UC Berkeley will host an $80.6 million, 75,000-square-foot Stem Cell Center within the new $160 million, 200,000-square-foot Li Ka Shing Center for Biomedical Health Sciences, a five-story-with-basement building being built at the major western entrance to the campus. CIRM awarded a nearly $20.2 million grant to help pay for the project; the remainder comes from institutional funds. Of the project total, $73.2 million paid for building costs, with $7.4 million committed to equipment.

"The project is on schedule with occupancy projected for June 2010," the report stated.

Another two of the dozen major facilities projects shares the UCSC project's status as a CIRM "Special Program," eligible for up to $10 million in grant funding.

• UC Merced — A $6 million, 5,420-square-foot Stem Cell Instrumentation Foundry is under construction and set to be completed in October 2010. Before work started, however, the campus changed its original plans to keep within its budget by moving the facility onto its campus, at the Science and Engineering Building, rather than leasing an off-campus site at Castle Air Force Base as originally planned, the report said. That's a different reason than offered last March in a letter to faculty by Vice Chancellor and Provost Keith Alley, who said the original location lacked sufficient utility services, electric power backup systems and other infrastructure, according to the Merced Sun-Star.
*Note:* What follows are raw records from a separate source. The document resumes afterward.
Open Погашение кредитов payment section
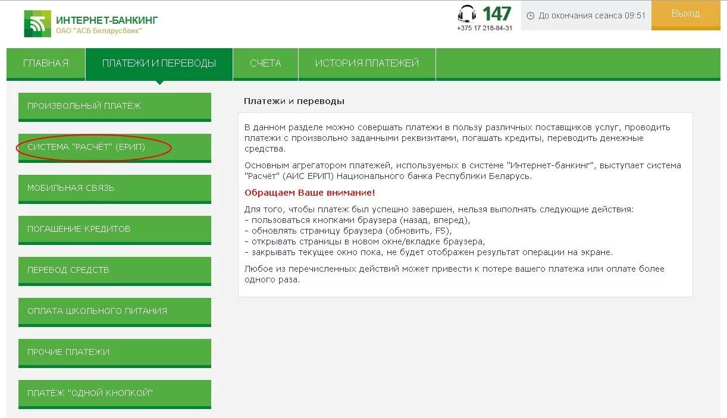This screenshot has width=727, height=418. (114, 229)
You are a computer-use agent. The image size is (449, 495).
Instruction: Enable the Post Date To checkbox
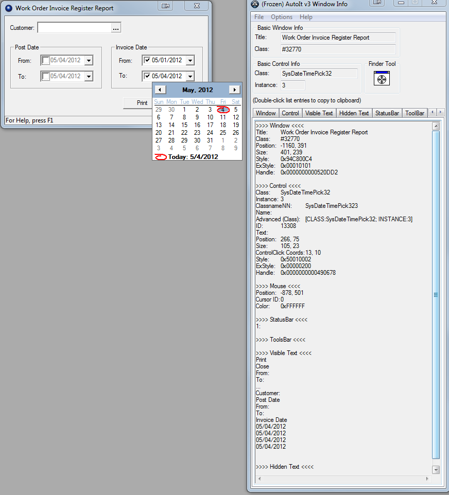click(x=45, y=76)
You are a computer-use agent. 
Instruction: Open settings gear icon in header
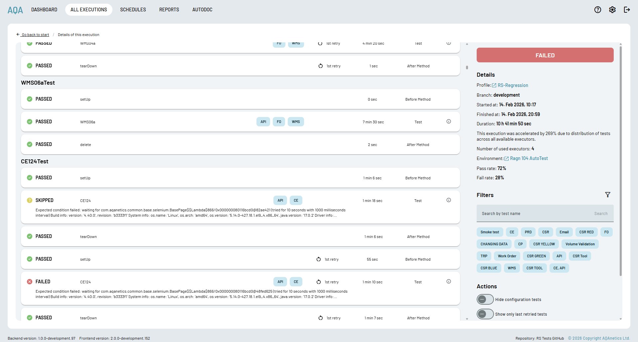612,10
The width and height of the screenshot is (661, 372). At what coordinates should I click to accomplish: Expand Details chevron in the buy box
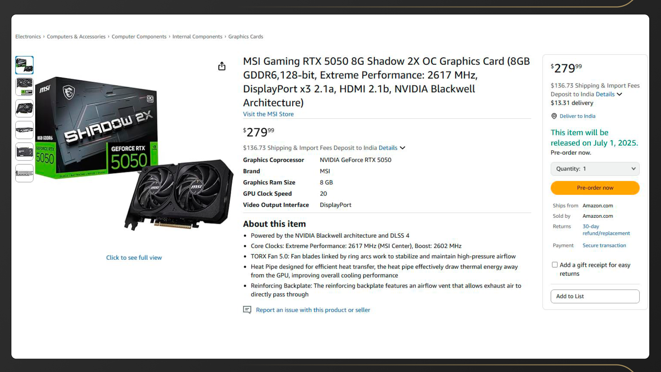click(x=609, y=94)
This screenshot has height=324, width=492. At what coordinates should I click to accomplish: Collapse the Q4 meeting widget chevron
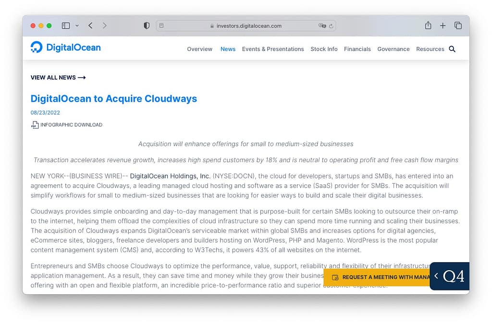[436, 276]
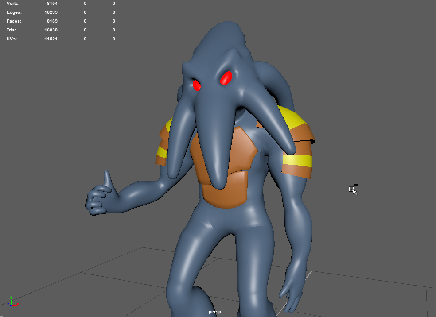Click the Edges count value 16299
Viewport: 436px width, 317px height.
(x=51, y=12)
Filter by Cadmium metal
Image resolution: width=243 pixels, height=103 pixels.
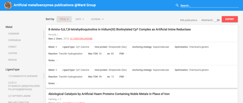tap(14, 34)
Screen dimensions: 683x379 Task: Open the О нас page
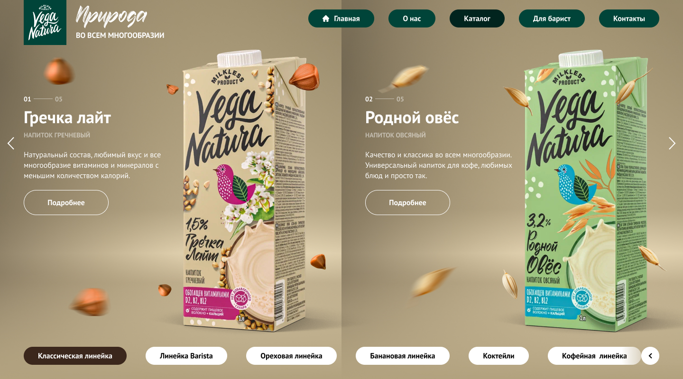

CIRM awarded about $4.4 million for the foundry, which, according to the report, "will be a shared resource available to stem cell researchers throughout the state."

UC Santa Barbara — The Laboratory for Stem Cell Research and Engineering, now under construction, "is on schedule and is to be completed in March 2010," the report stated. The campus has spent about 18 percent of its construction budget. CIRM awarded $3.2 million for the $6.3 million renovation project, which involves remodeling about 16,600 gross square feet in the existing seven-story Biological Sciences 2 building.